La ballena

Ilustración: La ballena.

Ilustración: La ballena. / Leonard Beard

Care Santos

Care Santos

«Recuerdo la primera vez que vi una ballena. Estaba tan cerca que casi la toqué. Estaba tan fascinado con la magnificencia de aquella criatura marina que no podía ni moverme. Me quedé allí, mirándola durante horas». No sé si alguien detectará algo raro en el párrafo precedente. Si le parecerá poético, ambiguo, impersonal, intrigante... Aclaro que no es mío. Ha surgido de GPT, la controvertida inteligencia artificial capaz de redactar cualquier cosa con solvencia que tanto está dando que hablar últimamente y que supone una gran ayuda para muchos profesionales y un gran dolor de cabeza para casi todos los docentes. Dedico la tarde del domingo a explorar sus posibilidades. No solo por curiosidad. Quiero saber si puedo sacarle algún provecho. Y también si va a dejarme sin trabajo.

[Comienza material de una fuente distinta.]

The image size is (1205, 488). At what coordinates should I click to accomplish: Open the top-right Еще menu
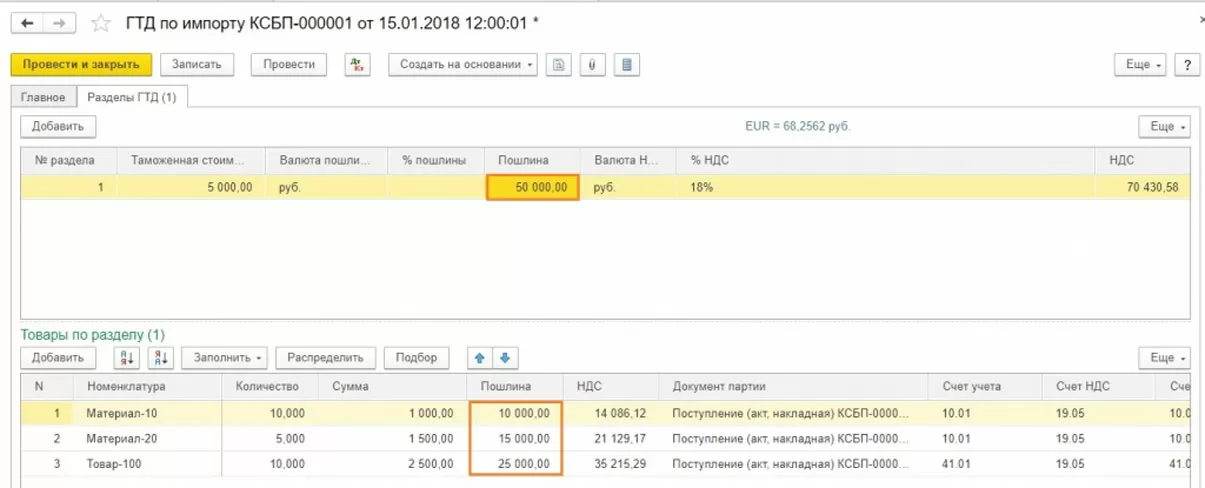[1141, 64]
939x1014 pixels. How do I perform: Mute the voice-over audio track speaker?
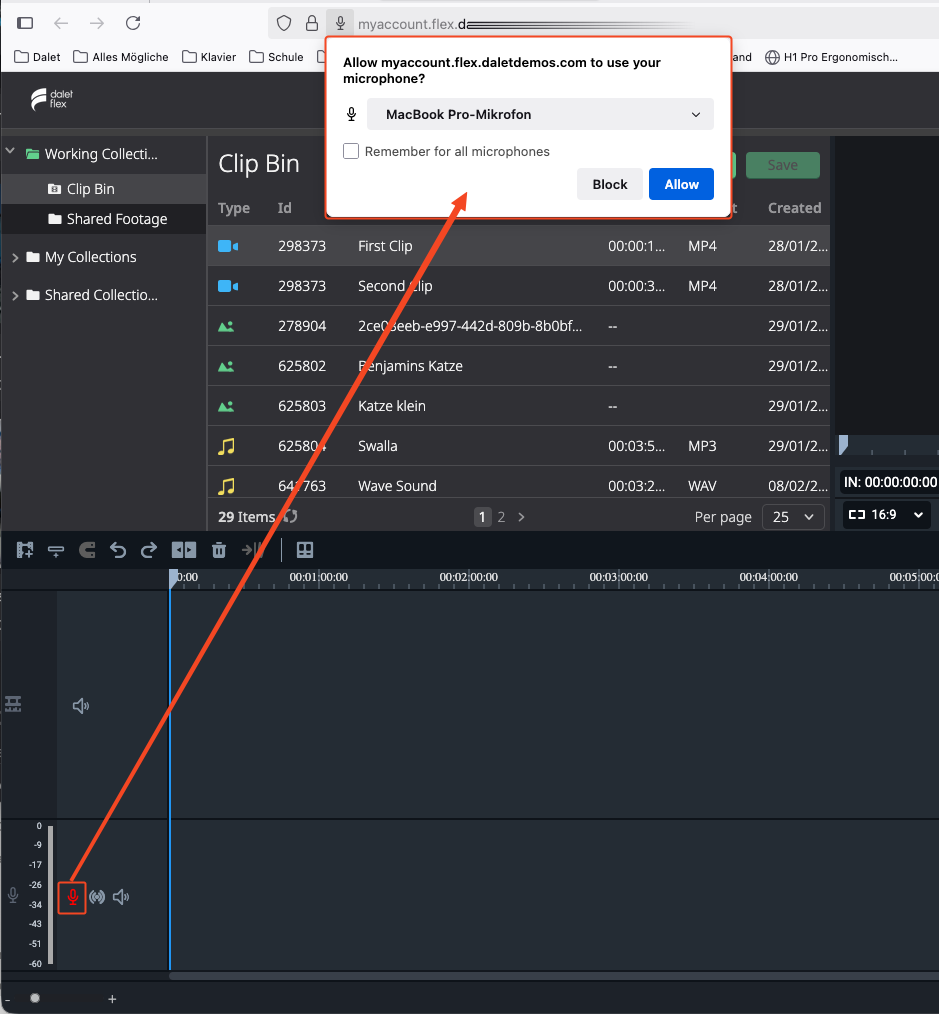[121, 897]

Le pido al programa que escriba un relato sobre el mar. Las frases comienzan a aparecer a una velocidad vertiginosa, con una seguridad que envidio y que supera con creces mis capacidades. Los dos primeros párrafos divagan sobre la sensación de libertad que inspira mirar al horizonte o correr sobre la arena. El estilo es plano, pero correcto en todo momento. En el tercer párrafo surge la ballena, de pronto, traída de quién sabe qué algoritmo o combinación de palabras. Me sorprende ese giro argumental, que me deja pensando en mi propia ballena. En todas las infancias hay una ballena, y eso incluye las infancias artificiales, por lo visto. De pronto, una frase queda a medias. Parece esperar mi colaboración. Escribo algo, aporto mi grano de arena. Una sola palabra mía da pie a tres párrafos más. El relato termina con algo que parece un final. Estoy perpleja. Y me lo estoy pasando en grande.

Le pido al programa que escriba una carta a mi imaginaria tía Aurora. Lo hace. Habla en femenino, lo cual también me inquieta. ¿Sabe que soy mujer? Le cuenta que estoy bien y que me siento feliz de estar cursando mis estudios. Necesito contarle algo, ese es el motivo de mi carta. De pronto se detiene. Otra vez se requiere mi ayuda. En lugar de ofrecérsela busco algo más emocionante. Le pido que escriba un microcuento pornográfico.

Lo hace en el acto. El relato empieza así: «Era una calurosa tarde de verano y yo estaba descansando en el porche cuando vi a mi vecino salir de su casa». El vecino, claro, está buenorro y me sonríe con encanto. Yo le deseo al instante. Me acerco a él y le palpo los músculos, por raro que sea. Eso le anima a él a agarrarme de la mano y llevarme directamente a su cama, donde locos de deseo comenzamos a besarnos y…

El relato se interrumpe. Aparece una señal de alarma con un mensaje que me advierte de que este contenido es inapropiado y vulnera la política del sitio. Me piden que me modere. Nada de lenguaje malsonante ni de contenido para adultos. Vaya, al final el relato pornográfico se ha quedado en anuncio de colonia.

Hago caso: me modero. Le pido al invento que me escriba un soneto sobre margaritas. Aparecen cuatro cuartetos horribles que dicen cosas como: «Es un regalo de la naturaleza / que nos da luz y color, / y nos recuerda con su belleza / que la vida es un gran valor». Y eso el menos malo. Al lado de los otros tres cuartetos, las letras de Estopa parecen alta literatura. Me reconforta ver que el programa no sabe lo que es un soneto (ni aquí ni en el entorno anglosajón, al que pertenece), ni tiene la menor idea de rima y métrica y mucho menos de lo que diferencia la auténtica poesía de un ripio chirriante. Pienso lo que ya sospechaba: la singularidad es insustituible. Los tópicos y los lugares comunes están al alcance de todos, son imitables y programables. En ese sentido, todo esto puede ser un buen detector de tópicos (el programa se alimenta de lo que escriben sus usuarios). Y he aquí que eso le convierte en la mar de útil entre los novelistas, quienes a partir de ahora podemos decirle sobre qué queremos escribir, leer lo que propone y luego hacer todo lo contrario (es decir, lo sorprendente). O quién sabe, tal vez vuelva a emerger esa ballena misteriosa y podamos sacarle algún partido. Aunque para la escena tórridamente explícita con el vecino musculado y para la sutileza y la emoción de la auténtica poesía tendremos que seguir recurriendo a la tan limitada, altisonante, anticuada e imprevisible inteligencia humana.